The pppp tool assumes, by default, that the Python sources consistently use an indentation step, and that the indentation step is 4 columns. This can be changed with the -i INDENT option. For example, -i 8 means that the indentation step is 8 columns.

By default, pppp generates white lines in the pre-processed results to replace any removed lines. The idea is to guarantee usable line numbers in any later traceback, that is, numbers that refer to the correct position within the original file, before it was pre-processed. The file name would still differ by the .in suffix, of course, which is a lesser worse. Whenever, as side-effect of substitutions, a single input line yields many output lines, line synchronisation may be lost. pppp then inhibits the production of replacement white lines until the line synchronisation is recovered. Option -n wholly inhibits the production of any white line only meant for synchronisation.

Because tracebacks mention the file name after pre-processing, and not the original source before pre-processing, users are likely to inspect the resulting file, and after a while, start modifying it without realizing their mistake: a resulting file might be overwritten by a later invocation of pppp, so loosing user's modifications. To play safe, pppp attempts to detect this: it copies the modification time from the original into any resulting file it produces. Then, whenever a resulting file is newer than the original source, pppp raises an error instead of deleting or rewriting it. Finally, as a way to force Python recompilation in case the resulting file becomes different, it removes an already compiled Python file, if any. If you want to force deletions or rewritings regardless, use option -f.

3.3   Cleaning out files

As a convenience for Makefile writers, there is an option to help at cleaning out derived files. With -c specified, any file that would have been produced in pre-processing mode is removed instead.

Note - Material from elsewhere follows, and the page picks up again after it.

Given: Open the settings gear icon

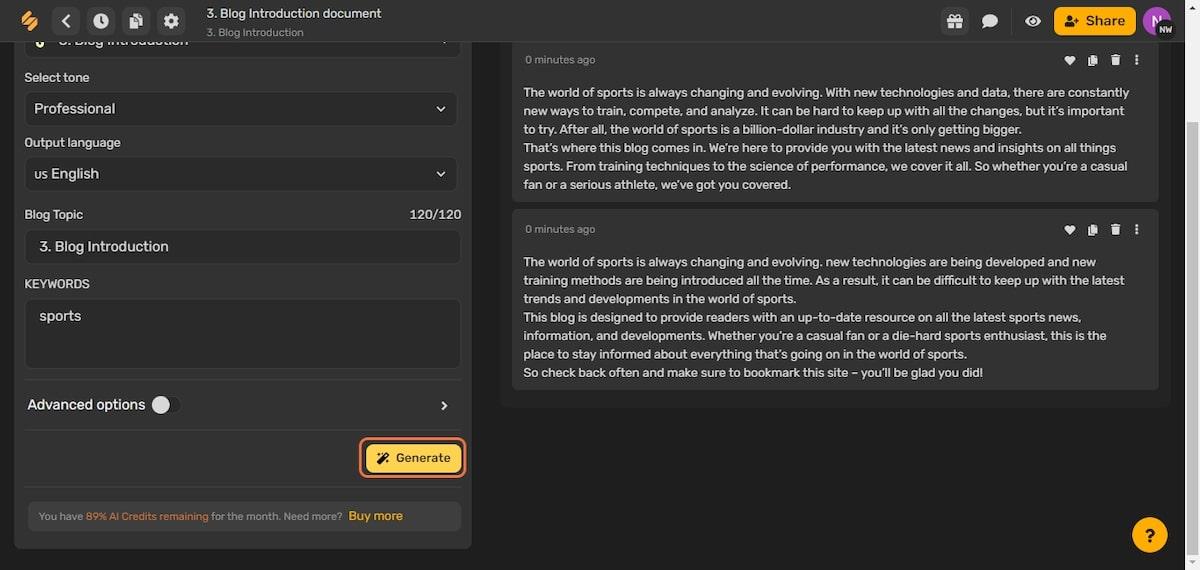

Of course, to be useful, the command arguments naming files or directories should be the same as those used for pre-processing.

3.4   Merging versions

As a way to help prepare a Python file for pppp pre-processing, the program offers a mode able to produce a pre-processable file out of two versions of a given Python source. For example:

pppp -mD VERSION2 script1.py script2.py > script.py.in

compares script1.py with script2.py and produces a merged version on script.py.in. Then, the command:

pppp -D VERSION2=False script.py.in

would produce a file script.py which is equivalent to script1.py, while the command:

pppp -D VERSION2 script.py.in

would produce a file script.py which is equivalent to script2.py.

Whenever option -m is used, exactly one -D option provides the segregating name used in added conditionals, and two arguments tell the versions to be compared.

Beware that this mode was quickly written, and stays rather crude and approximative. This is merely a way to get started. The real and patient work comes afterwards, with a text editor, to clean and fixup things, and bring the merged result closer to real Python syntax.

While editing the result, you might find some #endif (pppp) lines generated here and there. These are protective measures, so the later pre-processing does not clearly produce wrong results. These lines usually indicate problematic areas, for which revision and careful refactoring is especially needed.

4   Limitations

  • The need of a very consistent indentation, as far as the indentation step is considered, may be too stringent a condition. It would surely be nicer if pppp was able to adapt to the indentation in use.
  • This tool is easily fooled by unindented comments or multi-line strings, as it is driven only by textual line indentation. It does not follow whether a line is part of multi-line string or not.